En quoi consiste cette soirée yiddish et à qui s’adresse-t-elle ?
Il s’agit d’une soirée d’introduction pour les débutants qui souhaiteraient apprendre les pas, mais aussi pour ceux qui voudraient venir danser, tout simplement. Hélène Doumergue s’adaptera aux différents niveaux. Notre ensemble Altland accompagnera en musique les danseurs, permettant au professeur de se libérer de cette tâche et aux participants d’apprendre les pas doucement d’abord, pour les reproduire progressivement selon le tempo normal du klezmer.
Comment le groupe Altland a-t-il vu le jour ?

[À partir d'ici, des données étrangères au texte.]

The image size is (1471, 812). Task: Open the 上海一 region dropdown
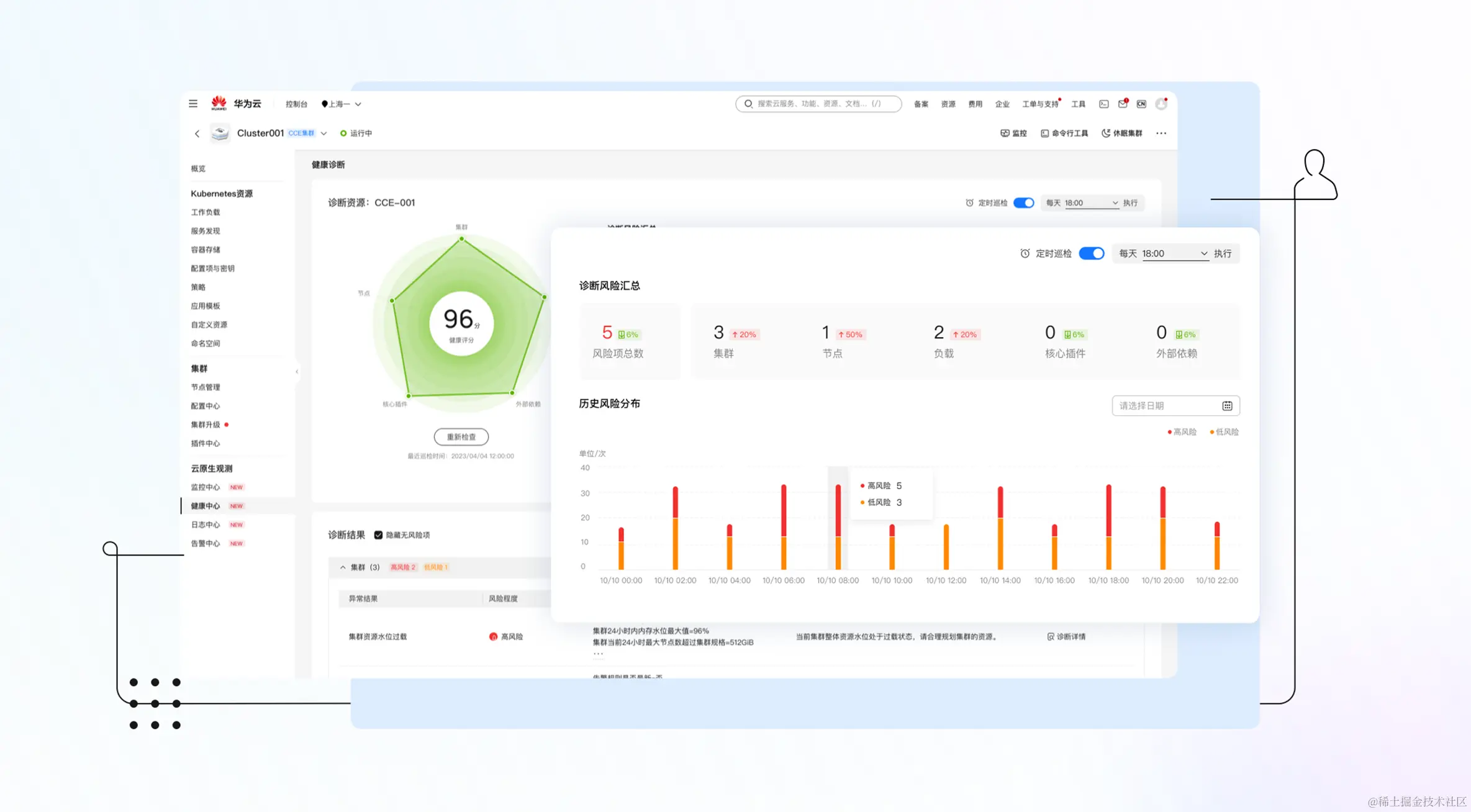342,104
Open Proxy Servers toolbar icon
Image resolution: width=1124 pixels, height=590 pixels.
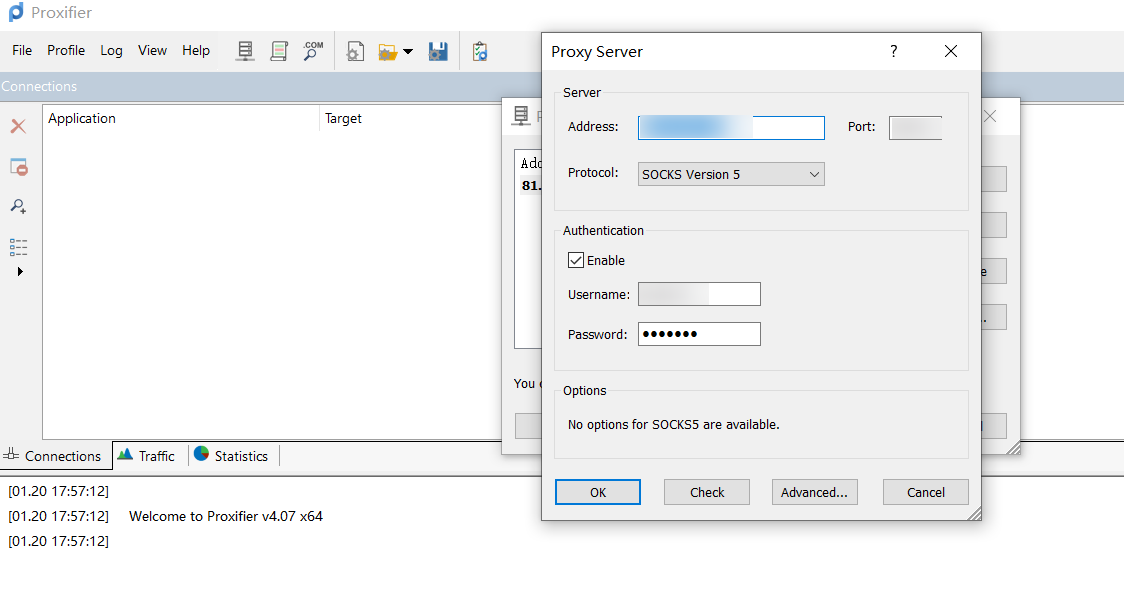point(245,51)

De formation académique, j’ai d’abord joué de la flûte à bec avec mon oncle Daniel Rabinovitsj et Willy Kostucky, percussionnistes. Après avoir participé à un stage donné à Londres en 2005 par Hélène Doumergue, qui faisait le lien direct entre la musique et la danse en apprenant aux musiciens à ressentir le rythme klezmer pour le jouer correctement, j’ai eu envie d’aller plus loin, et nous avons lancé Altland, qui compte aujourd’hui quatre musiciens : Daniel Rabinovitsj (percussions), Benoît Goovaerts (basson), Francesc Marco (accordéon), et moi-même (clarinette). Nous essayons de reproduire le klezmer des origines, cette musique d’Europe de l’Est disparue dans les années 30 avec toute une civilisation. Nous nous basons sur les plus anciens enregistrements, vers 1910, et les reproduisons de la façon la plus « authentique » possible.
En quoi cette musique klezmer se distingue-t-elle ?

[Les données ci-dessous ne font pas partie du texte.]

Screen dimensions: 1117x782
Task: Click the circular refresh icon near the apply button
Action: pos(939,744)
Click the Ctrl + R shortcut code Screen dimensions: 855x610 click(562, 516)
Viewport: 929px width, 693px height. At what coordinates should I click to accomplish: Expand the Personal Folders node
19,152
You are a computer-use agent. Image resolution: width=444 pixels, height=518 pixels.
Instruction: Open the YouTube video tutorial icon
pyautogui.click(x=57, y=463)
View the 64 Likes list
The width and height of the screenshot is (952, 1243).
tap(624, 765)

C’est une musique traditionnelle, une musique d’oreille, contrairement à ce qui est enseigné en académie. Le fait de l’apprendre par cœur permet de se concentrer sur la façon de la jouer. Contrairement à la musique chrétienne, plus abstraite et tournée vers le divin, la musique klezmer est une représentation de la vie quotidienne, avec beaucoup d’intonations, des pleurs, des soupirs, des rires, reflet de l’humanité. Ce qui la caractérise aussi est son hétérophonie, soit une même ligne mélodique jouée par plusieurs instruments. Ces petits décalages créent une réverbération naturelle que beaucoup de musiciens académiques considèrent comme des « erreurs ». Or, il est essentiel pour chaque instrument de recréer son « krehtz », soupir de la voix, pour donner au klezmer toute sa sensibilité. Qui sait cet atelier klezmer débouchera-t-il un jour sur un véritable bal klezmer, où les spectateurs pourront se joindre aux danseurs et déguster de la cuisine traditionnelle. C’est l’une de nos ambitions.